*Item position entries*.
────

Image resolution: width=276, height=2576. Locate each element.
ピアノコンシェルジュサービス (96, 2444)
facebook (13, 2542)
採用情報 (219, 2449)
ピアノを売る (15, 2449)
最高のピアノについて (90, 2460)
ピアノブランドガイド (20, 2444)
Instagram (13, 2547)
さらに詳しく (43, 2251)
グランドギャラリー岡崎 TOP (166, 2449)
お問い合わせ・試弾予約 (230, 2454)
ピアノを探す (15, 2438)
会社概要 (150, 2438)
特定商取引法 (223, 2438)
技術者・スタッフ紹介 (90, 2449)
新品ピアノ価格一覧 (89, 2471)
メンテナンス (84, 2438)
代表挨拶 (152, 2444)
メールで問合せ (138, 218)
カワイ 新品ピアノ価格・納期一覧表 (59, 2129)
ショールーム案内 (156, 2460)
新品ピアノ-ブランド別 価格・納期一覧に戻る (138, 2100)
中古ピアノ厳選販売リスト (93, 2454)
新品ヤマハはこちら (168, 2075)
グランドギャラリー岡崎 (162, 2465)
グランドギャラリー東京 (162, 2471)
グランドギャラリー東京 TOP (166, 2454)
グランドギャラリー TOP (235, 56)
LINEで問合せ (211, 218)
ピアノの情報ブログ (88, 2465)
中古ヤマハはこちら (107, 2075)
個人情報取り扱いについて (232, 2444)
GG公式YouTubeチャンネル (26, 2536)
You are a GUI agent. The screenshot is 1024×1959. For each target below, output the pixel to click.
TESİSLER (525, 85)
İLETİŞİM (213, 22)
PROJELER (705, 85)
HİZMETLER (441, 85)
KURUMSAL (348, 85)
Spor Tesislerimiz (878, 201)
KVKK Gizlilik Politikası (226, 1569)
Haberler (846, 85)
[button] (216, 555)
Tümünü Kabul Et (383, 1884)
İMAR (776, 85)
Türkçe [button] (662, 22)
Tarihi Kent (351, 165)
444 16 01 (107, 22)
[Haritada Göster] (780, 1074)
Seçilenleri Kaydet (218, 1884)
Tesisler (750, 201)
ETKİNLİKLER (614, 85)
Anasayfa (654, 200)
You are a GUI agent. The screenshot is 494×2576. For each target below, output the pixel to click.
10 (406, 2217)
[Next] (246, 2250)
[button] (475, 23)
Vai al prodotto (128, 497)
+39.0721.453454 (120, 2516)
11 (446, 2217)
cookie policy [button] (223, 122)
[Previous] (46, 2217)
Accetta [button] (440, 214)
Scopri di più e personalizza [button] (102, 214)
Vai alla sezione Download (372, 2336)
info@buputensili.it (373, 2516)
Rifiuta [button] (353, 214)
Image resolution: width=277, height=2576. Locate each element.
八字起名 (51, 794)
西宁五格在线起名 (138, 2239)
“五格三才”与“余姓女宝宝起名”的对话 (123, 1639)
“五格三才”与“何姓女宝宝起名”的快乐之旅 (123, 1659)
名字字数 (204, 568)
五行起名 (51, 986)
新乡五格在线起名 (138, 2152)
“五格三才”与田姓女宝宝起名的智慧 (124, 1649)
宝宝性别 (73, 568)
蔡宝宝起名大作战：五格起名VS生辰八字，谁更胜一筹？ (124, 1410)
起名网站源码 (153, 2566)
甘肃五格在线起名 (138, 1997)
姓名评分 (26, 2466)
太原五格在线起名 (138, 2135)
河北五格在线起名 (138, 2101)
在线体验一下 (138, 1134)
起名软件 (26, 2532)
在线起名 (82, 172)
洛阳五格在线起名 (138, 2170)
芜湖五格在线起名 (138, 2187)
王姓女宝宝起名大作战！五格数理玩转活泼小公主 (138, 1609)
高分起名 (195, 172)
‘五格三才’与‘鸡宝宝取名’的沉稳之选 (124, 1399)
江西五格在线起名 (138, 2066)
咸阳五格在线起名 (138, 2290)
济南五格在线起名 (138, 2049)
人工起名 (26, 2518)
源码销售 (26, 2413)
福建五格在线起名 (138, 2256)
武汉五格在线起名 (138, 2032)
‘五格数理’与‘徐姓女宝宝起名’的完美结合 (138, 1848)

────

*Problem to work on*.
Express all of the records above as a Markdown table with two columns, Row and Line. Number each line in order and leave out any blank lines.

*Solution to this problem*.
| Row | Line |
|---|---|
| 1 | Image resolution: width=276, height=2576. Locate each element. |
| 2 | ピアノコンシェルジュサービス (96, 2444) |
| 3 | facebook (13, 2542) |
| 4 | 採用情報 (219, 2449) |
| 5 | ピアノを売る (15, 2449) |
| 6 | 最高のピアノについて (90, 2460) |
| 7 | ピアノブランドガイド (20, 2444) |
| 8 | Instagram (13, 2547) |
| 9 | さらに詳しく (43, 2251) |
| 10 | グランドギャラリー岡崎 TOP (166, 2449) |
| 11 | お問い合わせ・試弾予約 (230, 2454) |
| 12 | ピアノを探す (15, 2438) |
| 13 | 会社概要 (150, 2438) |
| 14 | 特定商取引法 (223, 2438) |
| 15 | 技術者・スタッフ紹介 (90, 2449) |
| 16 | 新品ピアノ価格一覧 (89, 2471) |
| 17 | メンテナンス (84, 2438) |
| 18 | 代表挨拶 (152, 2444) |
| 19 | メールで問合せ (138, 218) |
| 20 | カワイ 新品ピアノ価格・納期一覧表 (59, 2129) |
| 21 | ショールーム案内 (156, 2460) |
| 22 | 新品ピアノ-ブランド別 価格・納期一覧に戻る (138, 2100) |
| 23 | 中古ピアノ厳選販売リスト (93, 2454) |
| 24 | 新品ヤマハはこちら (168, 2075) |
| 25 | グランドギャラリー岡崎 (162, 2465) |
| 26 | グランドギャラリー東京 (162, 2471) |
| 27 | グランドギャラリー東京 TOP (166, 2454) |
| 28 | グランドギャラリー TOP (235, 56) |
| 29 | LINEで問合せ (211, 218) |
| 30 | ピアノの情報ブログ (88, 2465) |
| 31 | 中古ヤマハはこちら (107, 2075) |
| 32 | 個人情報取り扱いについて (232, 2444) |
| 33 | GG公式YouTubeチャンネル (26, 2536) |
| 34 | You are a GUI agent. The screenshot is 1024×1959. For each target below, output the pixel to click. |
| 35 | TESİSLER (525, 85) |
| 36 | İLETİŞİM (213, 22) |
| 37 | PROJELER (705, 85) |
| 38 | HİZMETLER (441, 85) |
| 39 | KURUMSAL (348, 85) |
| 40 | Spor Tesislerimiz (878, 201) |
| 41 | KVKK Gizlilik Politikası (226, 1569) |
| 42 | Haberler (846, 85) |
| 43 | [button] (216, 555) |
| 44 | Tümünü Kabul Et (383, 1884) |
| 45 | İMAR (776, 85) |
| 46 | Türkçe [button] (662, 22) |
| 47 | Tarihi Kent (351, 165) |
| 48 | 444 16 01 (107, 22) |
| 49 | [Haritada Göster] (780, 1074) |
| 50 | Seçilenleri Kaydet (218, 1884) |
| 51 | Tesisler (750, 201) |
| 52 | ETKİNLİKLER (614, 85) |
| 53 | Anasayfa (654, 200) |
| 54 | You are a GUI agent. The screenshot is 494×2576. For each target below, output the pixel to click. |
| 55 | 10 (406, 2217) |
| 56 | [Next] (246, 2250) |
| 57 | [button] (475, 23) |
| 58 | Vai al prodotto (128, 497) |
| 59 | +39.0721.453454 (120, 2516) |
| 60 | 11 (446, 2217) |
| 61 | cookie policy [button] (223, 122) |
| 62 | [Previous] (46, 2217) |
| 63 | Accetta [button] (440, 214) |
| 64 | Scopri di più e personalizza [button] (102, 214) |
| 65 | Vai alla sezione Download (372, 2336) |
| 66 | info@buputensili.it (373, 2516) |
| 67 | Rifiuta [button] (353, 214) |
| 68 | Image resolution: width=277, height=2576. Locate each element. |
| 69 | 八字起名 (51, 794) |
| 70 | 西宁五格在线起名 (138, 2239) |
| 71 | “五格三才”与“余姓女宝宝起名”的对话 (123, 1639) |
| 72 | “五格三才”与“何姓女宝宝起名”的快乐之旅 (123, 1659) |
| 73 | 名字字数 (204, 568) |
| 74 | 五行起名 (51, 986) |
| 75 | 新乡五格在线起名 (138, 2152) |
| 76 | “五格三才”与田姓女宝宝起名的智慧 (124, 1649) |
| 77 | 宝宝性别 (73, 568) |
| 78 | 蔡宝宝起名大作战：五格起名VS生辰八字，谁更胜一筹？ (124, 1410) |
| 79 | 起名网站源码 (153, 2566) |
| 80 | 甘肃五格在线起名 (138, 1997) |
| 81 | 姓名评分 (26, 2466) |
| 82 | 太原五格在线起名 (138, 2135) |
| 83 | 河北五格在线起名 (138, 2101) |
| 84 | 在线体验一下 (138, 1134) |
| 85 | 起名软件 (26, 2532) |
| 86 | 在线起名 (82, 172) |
| 87 | 洛阳五格在线起名 (138, 2170) |
| 88 | 芜湖五格在线起名 (138, 2187) |
| 89 | 王姓女宝宝起名大作战！五格数理玩转活泼小公主 (138, 1609) |
| 90 | 高分起名 (195, 172) |
| 91 | ‘五格三才’与‘鸡宝宝取名’的沉稳之选 (124, 1399) |
| 92 | 江西五格在线起名 (138, 2066) |
| 93 | 咸阳五格在线起名 (138, 2290) |
| 94 | 济南五格在线起名 (138, 2049) |
| 95 | 人工起名 (26, 2518) |
| 96 | 源码销售 (26, 2413) |
| 97 | 福建五格在线起名 (138, 2256) |
| 98 | 武汉五格在线起名 (138, 2032) |
| 99 | ‘五格数理’与‘徐姓女宝宝起名’的完美结合 (138, 1848) |